Exercise material Start Marker

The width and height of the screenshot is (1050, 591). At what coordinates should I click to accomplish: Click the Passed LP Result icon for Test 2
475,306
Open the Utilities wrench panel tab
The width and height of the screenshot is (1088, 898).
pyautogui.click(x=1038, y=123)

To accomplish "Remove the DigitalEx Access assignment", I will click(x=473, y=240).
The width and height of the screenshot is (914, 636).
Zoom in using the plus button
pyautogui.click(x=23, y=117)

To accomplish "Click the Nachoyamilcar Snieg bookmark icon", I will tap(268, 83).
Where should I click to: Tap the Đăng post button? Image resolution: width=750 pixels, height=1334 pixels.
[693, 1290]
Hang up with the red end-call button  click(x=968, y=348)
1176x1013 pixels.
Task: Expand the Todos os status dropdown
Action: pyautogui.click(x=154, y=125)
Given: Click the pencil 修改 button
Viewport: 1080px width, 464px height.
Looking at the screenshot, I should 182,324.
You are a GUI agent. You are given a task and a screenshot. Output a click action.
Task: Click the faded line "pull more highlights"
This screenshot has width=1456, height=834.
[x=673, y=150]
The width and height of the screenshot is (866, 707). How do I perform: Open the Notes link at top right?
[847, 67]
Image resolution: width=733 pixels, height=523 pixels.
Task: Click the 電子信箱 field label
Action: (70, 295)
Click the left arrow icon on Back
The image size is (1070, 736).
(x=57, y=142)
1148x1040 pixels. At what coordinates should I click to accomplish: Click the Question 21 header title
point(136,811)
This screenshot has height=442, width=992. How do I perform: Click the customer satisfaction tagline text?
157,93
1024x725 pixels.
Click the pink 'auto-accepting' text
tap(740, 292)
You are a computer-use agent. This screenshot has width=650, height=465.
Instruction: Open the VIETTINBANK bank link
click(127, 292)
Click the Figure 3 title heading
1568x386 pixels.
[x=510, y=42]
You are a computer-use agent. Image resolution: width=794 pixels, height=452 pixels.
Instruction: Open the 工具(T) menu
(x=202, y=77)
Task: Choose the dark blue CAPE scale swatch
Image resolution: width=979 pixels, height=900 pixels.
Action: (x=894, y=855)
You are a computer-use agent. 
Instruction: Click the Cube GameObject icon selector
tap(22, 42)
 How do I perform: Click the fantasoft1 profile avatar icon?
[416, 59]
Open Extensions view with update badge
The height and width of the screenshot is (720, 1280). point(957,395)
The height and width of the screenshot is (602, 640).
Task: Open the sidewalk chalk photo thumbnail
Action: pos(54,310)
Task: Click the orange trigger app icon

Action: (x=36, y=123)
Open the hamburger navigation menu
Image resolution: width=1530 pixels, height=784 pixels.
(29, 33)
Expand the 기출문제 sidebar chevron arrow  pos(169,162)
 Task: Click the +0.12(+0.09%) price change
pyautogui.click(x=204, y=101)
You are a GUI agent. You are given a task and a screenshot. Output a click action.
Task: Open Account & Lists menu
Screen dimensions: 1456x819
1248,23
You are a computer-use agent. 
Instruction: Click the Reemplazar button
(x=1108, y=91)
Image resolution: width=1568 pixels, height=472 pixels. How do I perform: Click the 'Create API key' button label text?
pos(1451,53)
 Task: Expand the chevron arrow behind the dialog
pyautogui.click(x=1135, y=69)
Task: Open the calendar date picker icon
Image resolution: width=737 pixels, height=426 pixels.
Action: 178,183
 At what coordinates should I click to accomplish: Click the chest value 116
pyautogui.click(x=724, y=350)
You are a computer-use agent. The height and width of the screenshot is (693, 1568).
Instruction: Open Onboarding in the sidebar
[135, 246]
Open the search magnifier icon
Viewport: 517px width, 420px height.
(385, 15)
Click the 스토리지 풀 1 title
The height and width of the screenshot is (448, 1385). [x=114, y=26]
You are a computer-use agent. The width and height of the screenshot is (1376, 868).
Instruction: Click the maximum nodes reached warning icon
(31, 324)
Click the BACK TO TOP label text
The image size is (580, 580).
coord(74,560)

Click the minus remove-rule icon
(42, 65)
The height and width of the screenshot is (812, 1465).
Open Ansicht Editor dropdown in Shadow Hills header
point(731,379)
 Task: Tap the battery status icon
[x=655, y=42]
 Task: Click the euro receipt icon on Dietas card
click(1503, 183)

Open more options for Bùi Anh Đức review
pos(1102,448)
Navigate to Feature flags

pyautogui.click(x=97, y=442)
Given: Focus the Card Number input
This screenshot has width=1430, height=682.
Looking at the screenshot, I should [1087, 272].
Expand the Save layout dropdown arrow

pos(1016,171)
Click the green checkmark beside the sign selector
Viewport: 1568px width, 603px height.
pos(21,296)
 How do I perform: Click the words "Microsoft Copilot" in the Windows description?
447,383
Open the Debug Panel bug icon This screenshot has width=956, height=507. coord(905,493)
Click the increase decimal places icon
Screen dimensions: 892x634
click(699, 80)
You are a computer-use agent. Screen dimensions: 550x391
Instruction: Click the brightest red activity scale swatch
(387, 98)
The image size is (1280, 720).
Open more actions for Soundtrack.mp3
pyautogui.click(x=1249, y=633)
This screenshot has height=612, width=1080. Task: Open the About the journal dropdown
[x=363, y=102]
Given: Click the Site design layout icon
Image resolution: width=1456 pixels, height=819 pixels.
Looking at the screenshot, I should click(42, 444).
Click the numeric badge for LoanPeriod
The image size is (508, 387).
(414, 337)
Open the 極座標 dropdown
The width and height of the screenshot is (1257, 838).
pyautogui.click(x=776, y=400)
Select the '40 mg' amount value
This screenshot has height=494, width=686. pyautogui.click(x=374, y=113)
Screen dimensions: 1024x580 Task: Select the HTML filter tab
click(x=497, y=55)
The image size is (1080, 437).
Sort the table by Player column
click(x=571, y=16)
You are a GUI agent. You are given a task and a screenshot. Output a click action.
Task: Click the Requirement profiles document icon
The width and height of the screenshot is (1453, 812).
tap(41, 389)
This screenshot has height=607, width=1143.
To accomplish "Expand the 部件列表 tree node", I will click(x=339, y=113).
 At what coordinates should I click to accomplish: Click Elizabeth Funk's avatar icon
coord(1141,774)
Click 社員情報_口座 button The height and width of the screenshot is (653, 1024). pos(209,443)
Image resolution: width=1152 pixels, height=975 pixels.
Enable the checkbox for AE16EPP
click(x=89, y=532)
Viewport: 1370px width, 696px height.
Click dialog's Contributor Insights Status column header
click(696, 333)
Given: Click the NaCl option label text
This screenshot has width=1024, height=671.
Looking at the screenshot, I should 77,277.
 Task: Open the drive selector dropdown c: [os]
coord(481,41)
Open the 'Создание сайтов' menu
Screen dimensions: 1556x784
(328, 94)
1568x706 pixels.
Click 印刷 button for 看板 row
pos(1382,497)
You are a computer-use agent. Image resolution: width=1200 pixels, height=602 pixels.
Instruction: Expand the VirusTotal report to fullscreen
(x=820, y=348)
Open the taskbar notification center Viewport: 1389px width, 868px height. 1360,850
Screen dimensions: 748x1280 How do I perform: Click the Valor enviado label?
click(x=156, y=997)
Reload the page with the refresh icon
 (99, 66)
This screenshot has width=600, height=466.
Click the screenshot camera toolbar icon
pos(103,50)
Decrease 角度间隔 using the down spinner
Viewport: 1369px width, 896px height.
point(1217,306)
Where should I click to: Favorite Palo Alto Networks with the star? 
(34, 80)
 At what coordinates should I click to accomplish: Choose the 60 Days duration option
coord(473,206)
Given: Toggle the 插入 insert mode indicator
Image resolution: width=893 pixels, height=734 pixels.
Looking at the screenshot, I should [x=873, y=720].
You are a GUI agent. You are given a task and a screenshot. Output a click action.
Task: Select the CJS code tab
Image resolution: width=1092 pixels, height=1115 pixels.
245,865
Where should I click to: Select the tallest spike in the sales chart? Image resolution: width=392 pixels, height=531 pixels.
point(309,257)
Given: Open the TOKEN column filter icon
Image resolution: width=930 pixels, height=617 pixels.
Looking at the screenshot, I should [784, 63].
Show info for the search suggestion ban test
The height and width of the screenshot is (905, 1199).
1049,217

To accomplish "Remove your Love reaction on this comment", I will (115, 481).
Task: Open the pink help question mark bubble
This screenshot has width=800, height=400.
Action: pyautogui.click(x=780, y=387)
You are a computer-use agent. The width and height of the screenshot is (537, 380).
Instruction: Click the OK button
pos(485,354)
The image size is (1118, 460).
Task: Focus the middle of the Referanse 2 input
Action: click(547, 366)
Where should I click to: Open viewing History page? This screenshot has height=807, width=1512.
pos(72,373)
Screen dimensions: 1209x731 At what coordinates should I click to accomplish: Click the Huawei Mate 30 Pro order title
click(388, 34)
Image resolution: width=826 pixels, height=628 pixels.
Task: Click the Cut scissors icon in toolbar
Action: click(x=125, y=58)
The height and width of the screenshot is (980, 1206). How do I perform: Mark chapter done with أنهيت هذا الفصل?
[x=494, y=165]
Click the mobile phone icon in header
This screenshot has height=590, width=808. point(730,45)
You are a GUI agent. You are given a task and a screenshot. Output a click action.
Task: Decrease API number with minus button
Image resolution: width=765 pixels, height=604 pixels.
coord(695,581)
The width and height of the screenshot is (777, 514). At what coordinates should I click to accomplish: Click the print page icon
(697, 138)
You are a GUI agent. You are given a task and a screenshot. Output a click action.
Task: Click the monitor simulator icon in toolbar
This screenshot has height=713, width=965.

Exercise material End Marker

> The task
Begin at the line containing "The width and height of the screenshot is (777, 514)." and reproduce each line through the end of the records above.

> Task answer
The width and height of the screenshot is (777, 514). At what coordinates should I click to accomplish: Click the print page icon
(697, 138)
You are a GUI agent. You are given a task and a screenshot. Output a click action.
Task: Click the monitor simulator icon in toolbar
This screenshot has height=713, width=965.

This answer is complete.